Task objective:
Write out the part of the records below that opens with the line containing "Where should I" and closes with the line containing "click(x=118, y=190)", copying every line in between word for word. Leave the pictures out of your answer.

Rows:
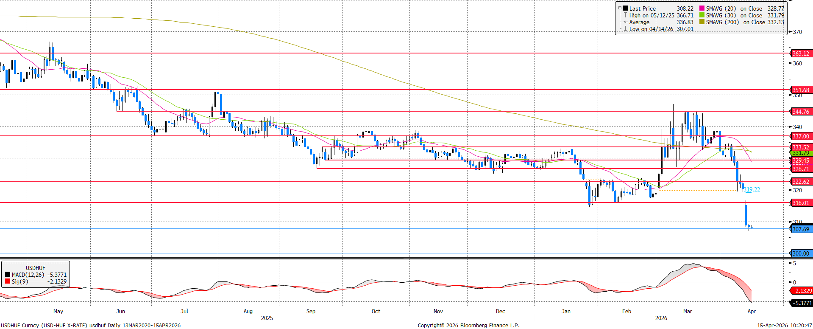
Task: Select the High marker icon in legend
Action: click(x=625, y=15)
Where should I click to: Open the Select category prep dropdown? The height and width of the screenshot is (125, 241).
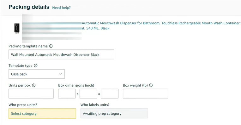pyautogui.click(x=42, y=114)
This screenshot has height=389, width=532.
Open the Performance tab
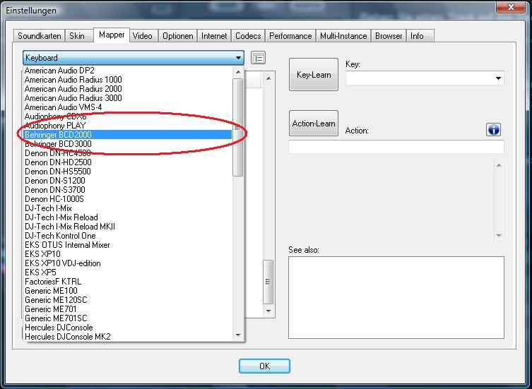tap(290, 36)
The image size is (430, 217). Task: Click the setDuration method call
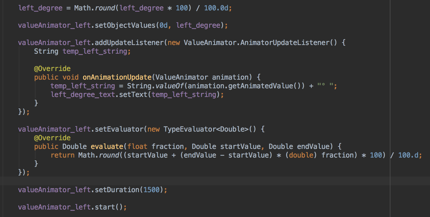click(x=118, y=190)
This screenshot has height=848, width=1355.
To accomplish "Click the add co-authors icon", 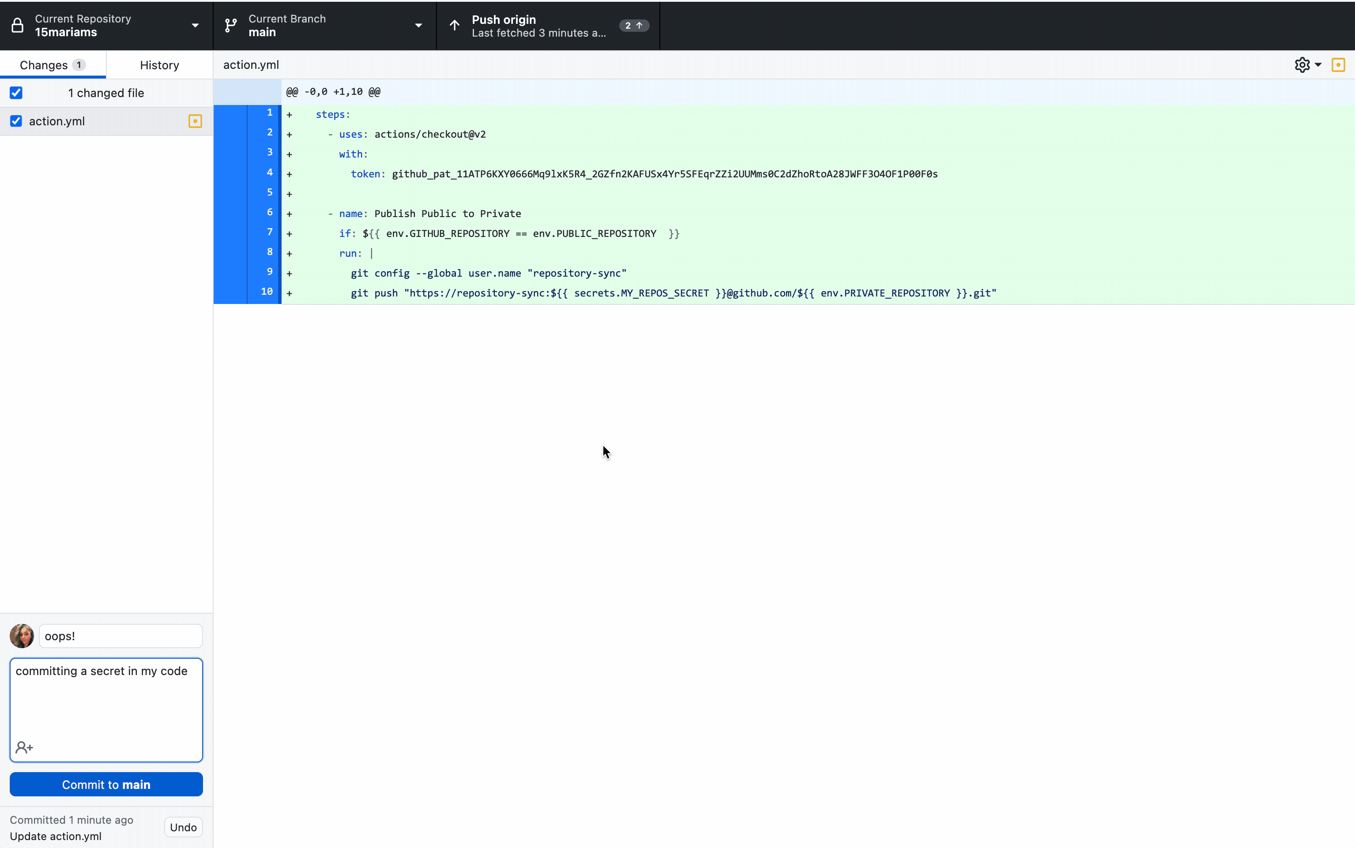I will click(x=24, y=748).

Answer to the exercise:
Where should I click to: Open the Select category prep dropdown? The height and width of the screenshot is (125, 241).
pyautogui.click(x=42, y=114)
This screenshot has height=389, width=532.
Open the Performance tab
tap(290, 36)
The image size is (430, 217). Task: Click the setDuration method call
click(x=118, y=190)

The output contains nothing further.